Last month, Russian authorities started blocking access to LinkedIn, a social network with approximately 6 million Russian users. The blocking was a follow-up to a court decision that found the "US-based social network in violation of a law requiring data of Russian users to be stored on Russian territory", as The Guardian reports. The blocking of LinkedIn is the first time that the law has been used against a major Western company. Social media giants Twitter, Google and Facebook have not complied with the law yet, The Guardian reports, and are therefore believed to be under pressure.

Holocaust on ice


This week, popular Russian actor Andrei Bukovsky paired up with Tatiana Navka, celebrity wife of President Putin’s spokesperson Dmitry Peskov, to entertain the nation in a concentration camp-themed ice skating performance. 
 
The story reached a series of media outside Russia, among them Die Weltthe BBC and The New York Times, reflecting international bewilderment, in spite of the Russian producers underlining that the show was in fact a reenactment of the Oscar-winning Italian film “Life is Beautiful”. 
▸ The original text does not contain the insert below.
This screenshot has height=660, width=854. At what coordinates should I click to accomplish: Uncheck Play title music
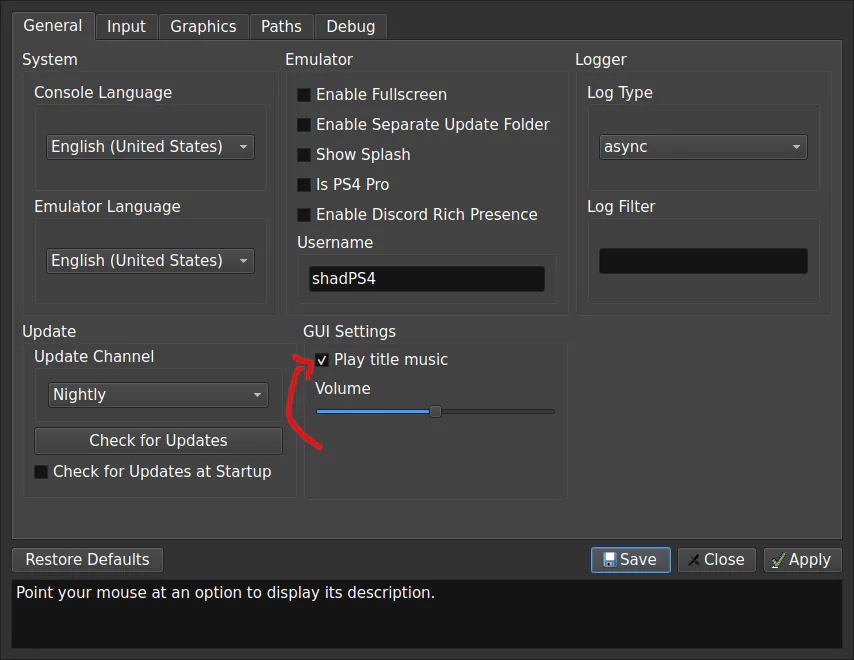pos(322,360)
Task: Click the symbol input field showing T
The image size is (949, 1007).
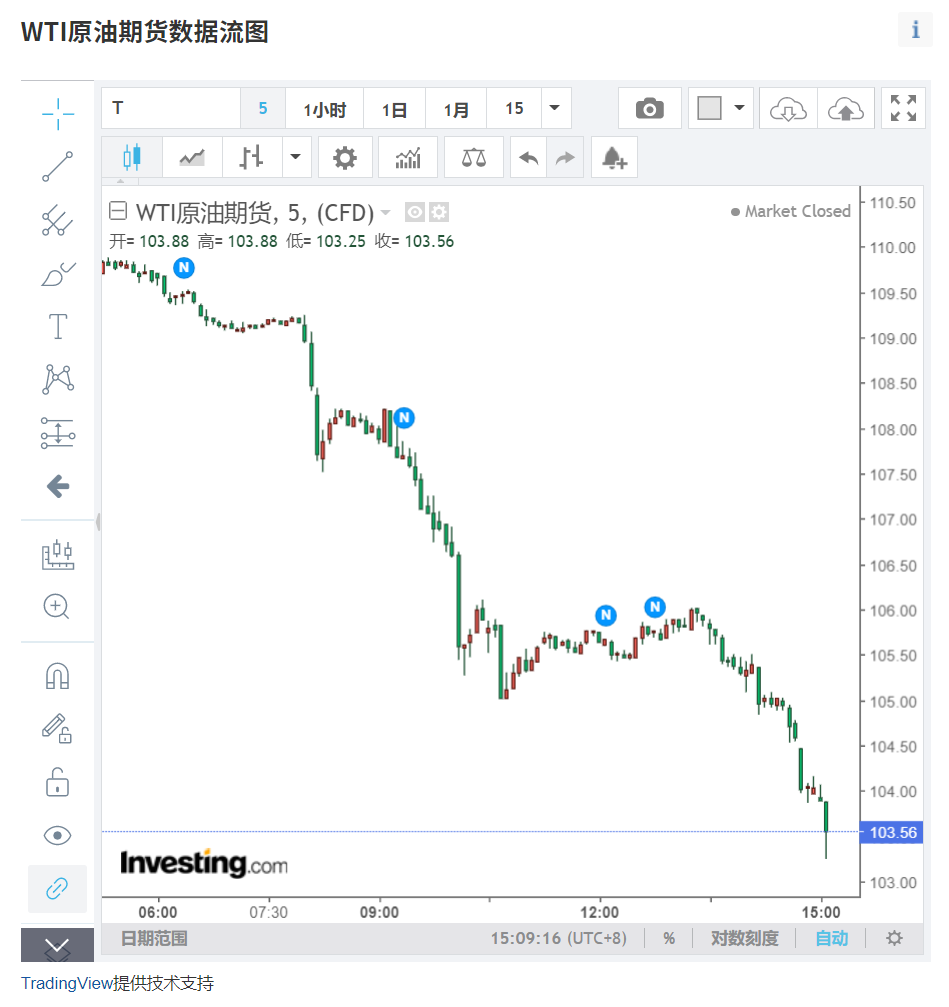Action: tap(170, 109)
The attention by international media, which reported astonishment and dismay, made the Russian Foreign Ministry’s spokesperson Maria Zakharova write an emotional protest on her Facebook page. Below is her answer (in our translation we have respected the style and form of her reply):
 
WHERE DO YOU ALL HIDE WHEN THEY DEMOLISH MONUMENTS TO THOSE WHO FOUGHT AGAINST THE HOLOCAUST IN EUROPE? THE BALTIC STATES HAVE NOW FOR 30 YEARS HUMILIATED WORLD WAR II VETERANS, DENYING THEM CITIZENSHIP, YOU …! WHERE WERE YOU? IT WAS YOU WHO MOCKED THE VICTORY PARADE IN MOSCOW IN 2015, CALLING IT "A MANIFESTATION OF MILITARISM". AND WHEN YOUNG MEN WITH SHAVED HEADS IN UKRAINE MARCH WITH SWASTIKAS AND TORCHES - IN WHICH DIRECTION DO YOU LOOK? AND WHERE DO YOU RUN TO HIDE WHEN WAFFEN SS LEGIONNAIRES PARADE? AND WHEN POLISH OFFICIALS SAID THAT AUSCHWITZ WAS LIBERATED BY UKRAINIANS, AND NOT THE SOVIET FORCES, THEREBY INSULTING THE MEMORY OF SOLDIERS OF MANY NATIONALITIES, WHY DID YOU NOT POINT TO THE INADMISSIBILITY OF POLITICIZING THIS IMMORTAL ACT OF BRAVERY? THEN YOU WERE ALL SILENT. ALL YOU ARE CAPABLE OF IS DISCUSSING ICE SKATING.
(Image: The Moscow Times)
Friday Fun: The Disinformation Digest has to confess it's in love with the works of Russian cartoonist Sergey Elkin. This week, he picks up President Putin's joke that "Russia has no borders". The Chinese neighbours, in Mr Elkin's view, respond to this with an invasion and excited clamours: "Finally!" and "We've been waiting for that!" (Image: Deutsche Welle on Facebook).
DISCLAIMER: The Disinformation Digest is based on the analysis of the EU East StratCom Task Force; opinions and judgements expressed do not represent official EU positions.